Communications Biology (Mar 2024)

Accurate prediction of RNA secondary structure including pseudoknots through solving minimum-cost flow with learned potentials

  • Tiansu Gong,
  • Fusong Ju,
  • Dongbo Bu

DOI
https://doi.org/10.1038/s42003-024-05952-w
Journal volume & issue
Vol. 7, no. 1
pp. 1 – 13

Abstract

Read online

Abstract Pseudoknots are key structure motifs of RNA and pseudoknotted RNAs play important roles in a variety of biological processes.
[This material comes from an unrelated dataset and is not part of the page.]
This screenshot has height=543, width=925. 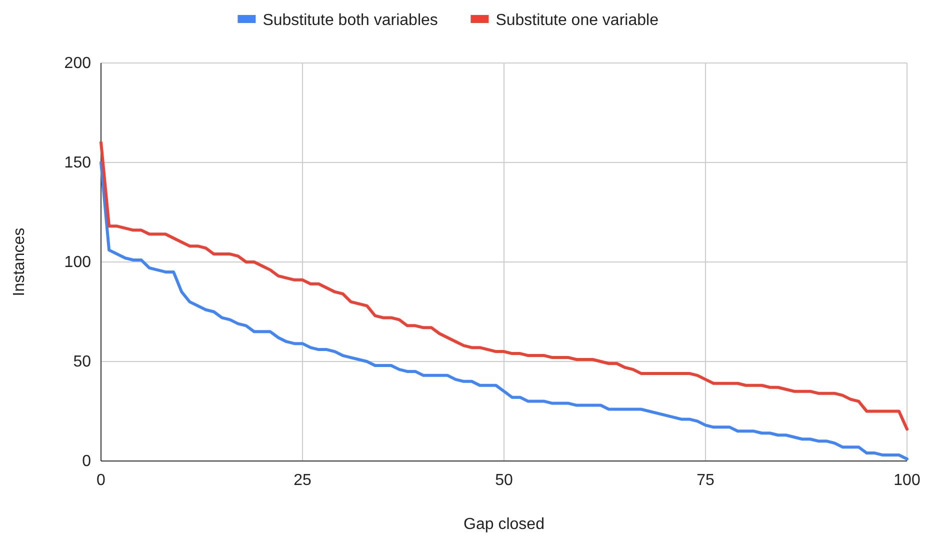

Here, we present KnotFold, an accurate approach to the prediction of RNA secondary structure including pseudoknots. The key elements of KnotFold include a learned potential function and a minimum-cost flow algorithm to find the secondary structure with the lowest potential. KnotFold learns the potential from the RNAs with known structures using an attention-based neural network, thus avoiding the inaccuracy of hand-crafted energy functions. The specially designed minimum-cost flow algorithm used by KnotFold considers all possible combinations of base pairs and selects from them the optimal combination. The algorithm breaks the restriction of nested base pairs required by the widely used dynamic programming algorithms, thus enabling the identification of pseudoknots. Using 1,009 pseudoknotted RNAs as representatives, we demonstrate the successful application of KnotFold in predicting RNA secondary structures including pseudoknots with accuracy higher than the state-of-the-art approaches. We anticipate that KnotFold, with its superior accuracy, will greatly facilitate the understanding of RNA structures and functionalities.